« J’ai une grosse barbe et une poêle dans le dos » : avec une description pareille, vous vous dites qu’il n’est pas difficile de repérer quelqu’un dans une foule. Mais quand cette foule est composée de soldats de l’Empire galactique, d’un Orque, de quelques Mandaloriens et d’une multitude de magiciennes aux atours chamarrés, c’est une autre affaire. Mais à la Luxcon, convention dédiée aux cultures de l’imaginaire, qui a attiré 4 000 visiteurs cette année au Forum Geesseknäppchen, Panda est connu comme le loup blanc. Figure du monde du cosplay au Grand-Duché, le jeune trentenaire est l’un des juges du concours de déguisement en personnages de fiction. En attendant, il serre des mains et pose pour des photos à tout va. Même une petite fille déguisée en Charlie le cherche partout, c’est dire...
Lorsque l’on finit par le dénicher, il est aux côtés de sa compagne Margot. Ils aiment assortir leurs costumes et reproduire des duos issus de leurs univers préférés. Ce jour-là, il est déguisé en Senshi, le cuisinier des monstres, elle incarne l’elfe Marcille, tous deux sortis du manga Gloutons & Dragons. Panda (qui n’a pas volé son surnom : c’est un costaud) aime les héros « fun » et joue de son physique pour mieux les incarner. Il a commencé à six ans, avec un costume confectionné par sa mère, retoucheuse de métier. Entre-temps, il a appris lui-même la couture (« ça me détend ») et passe ses nuits à confectionner des vêtements et des « props », ces accessoires indispensables pour être encore plus fidèle à son personnage. « Mon costume d’aujourd’hui a nécessité plus de cent heures de travail, indique-t-il. Mais il n’y a pas de bonne ou de mauvaise façon de faire du cosplay : tu peux être très ressemblant ou pas, créer toi-même ou tout acheter, reproduire une attitude ou être complètement en décalage... L’essentiel est de s’amuser ». Petite astuce offerte par nos experts : les magasins de tissus ou de matériel auto peuvent receler moult trouvailles, comme ces tapis de sol parfaits pour modeler casques et armures.

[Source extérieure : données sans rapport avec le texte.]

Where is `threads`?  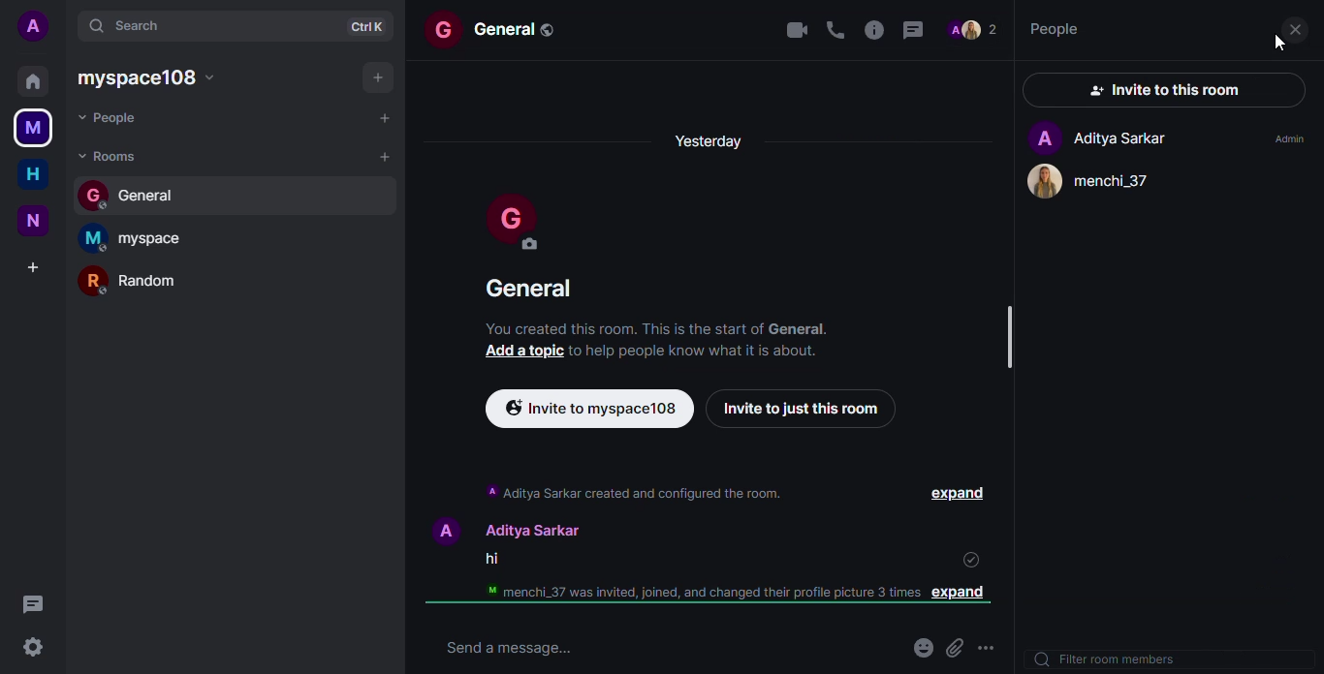 threads is located at coordinates (33, 606).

Panda et Margot se sont connus lors d’une convention aux Pays-Bas. Ensemble, ils arpentent les conventions en Belgique, en France, en Allemagne ou en Angleterre. Ils apprécient la Luxcon pour son côté convivial et intimiste : « on peut y retrouver des amis de toute l’Europe, qu’on a rencontré en convention » explique le couple. Des événements qui restent cependant trop rares pour vivre sa passion au quotidien, socialiser, poser pour les photographes ou échanger des conseils. Pour pallier cela, Internet joue un grand rôle, en particulier Instagram. Ceux de Panda (@the_epical_panda) et de Margot (@margot_hime) forment un catalogue réjouissant de personnages colorés ; ces deux-là ont effectivement l’air de beaucoup s’amuser. Mais ils nous préviennent : le monde merveilleux du cosplay n’est pas imperméable à certaines problématique sociétale, comme la fast-fashion avec ses costumes à usage unique, la hausse du prix des matériaux, les inévitables influenceurs qui surfent sur les tendances... Le harcèlement en ligne, avec son lot de trolls et d’individus aux commentaires déplacés est un autre enjeu. « J’aime les héroïnes sexy et dénudées. Certaines personnes me disent que j’ai un problème pour me déguiser comme ça, raconte Margot. Mais le vrai problème est dans le regard de l’autre ». Dans les travées de la Luxcon, on ne peut ignorer les grandes affiches au message clair : « Cosplay is not consent » illustrées d’une BD mettant en scène une cosplayeuse victime de propos grossiers et de mains baladeuses. « Les gens n’hésitent pas à te toucher sans te demander la permission, ou, surtout quand tu es une femme, à prendre des photos à la dérobée... il faut qu’ils comprennent qu’on n’est pas des poupées mais des êtres humains ! » souligne le duo.
Les cosplayeurs présents à la Luxcon font beaucoup pour donner du charme à l’événement. Au milieu des stands, l’atmosphère est amicale, les groupes se forment, chacun prend plaisir à montrer son plus beau costume. « C’est une fierté » assure Panda. « Si dans la vie tu n’as pas confiance en toi, tu peux devenir beau et fascinant le temps d’une journée, oublier qui tu es et tes soucis, explique Margot. C’est comme des vacances ! ».